Proprio Umami è il titolo originale del film firmato da Slony Sow, regista e sceneggiatore francese di origine asiatica. Uno su piazza da una ventina d’anni, senza particolare successo. E forse questa avrebbe potuto essere la volta buona, ma ci sarebbe voluto più coraggio. Prima di tutto il coraggio di prendere di petto la fisicità ingombrante di Gérard Depardieu e farne qualcosa. Magari qualcosa di urticante, fastidioso, politicamente scorretto, ma in grado almeno in parte di sorprendere. Invece la scelta è stata quella di costruire una sceneggiatura tranquilla e accurata, seguendo un personaggio dopo l’altro – mogli fedifraghe e figli ambiziosi, nipoti depresse e padri stanchi – e raccontando di tutti luci e ombre, ragioni e illusioni. E dimostrando così, alla fine, che i cattivi non esistono, perché in fondo tutti sono buoni, gentili e bisognosi di amore. E, se per caso a tratti non lo sembrano, è solo perché sono anime ferite in cerca di conforto e aiuto.

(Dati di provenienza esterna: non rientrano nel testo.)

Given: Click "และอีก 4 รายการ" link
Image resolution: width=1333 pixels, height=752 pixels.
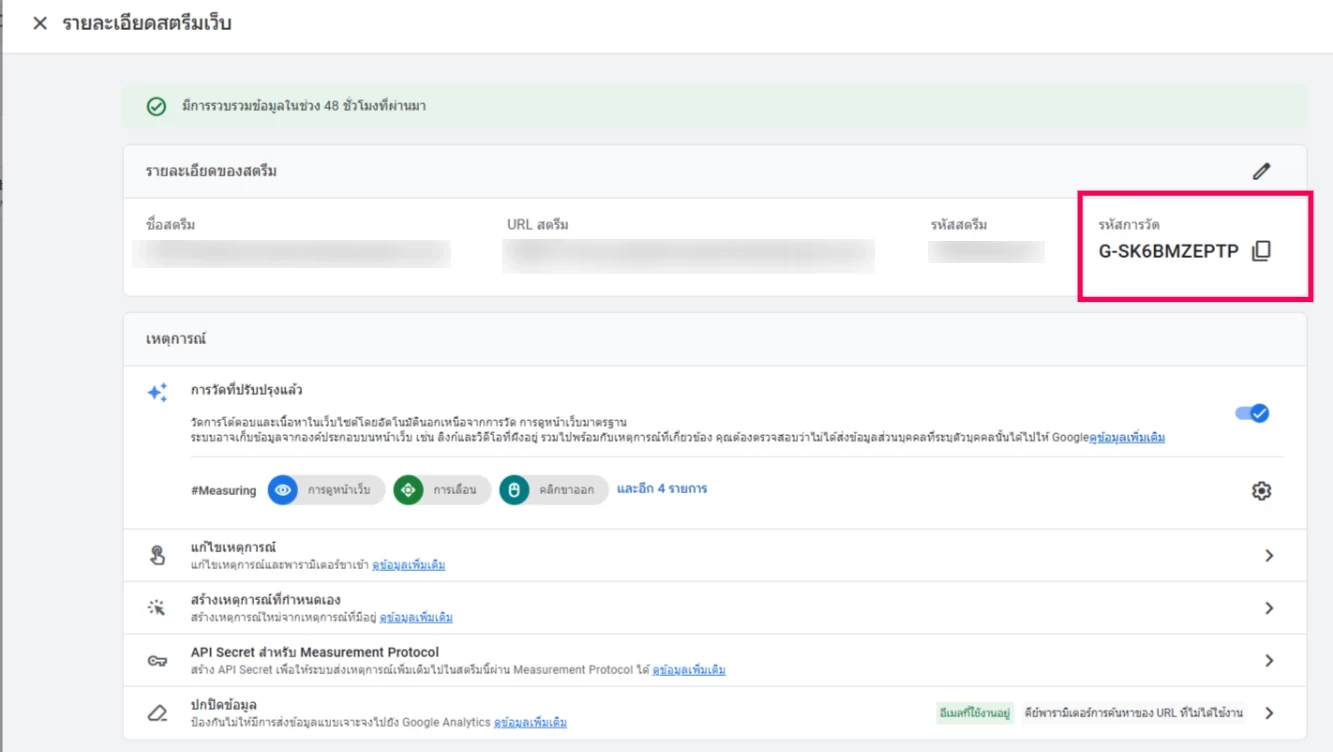Looking at the screenshot, I should point(661,490).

Depardieu resta comunque una meraviglia da vedere (e da ascoltare, se riuscite a vedere il film in originale), un attore immenso, debordante, capace di commuovere, ma anche di far ridere, sorridere, arrabbiare. Il risultato è un film che poteva essere più convincente, rinunciando a qualche stereotipo
francese e ad altrettanti in terra nipponica, ma resta piacevole, di quelli che si inseriscono a pieno titolo nella schiera dei feel-good movie. Niente di imperdibile, ma un’esperienza agrodolce intinta di malinconia e buoni sentimenti che si lascia vedere con piacere.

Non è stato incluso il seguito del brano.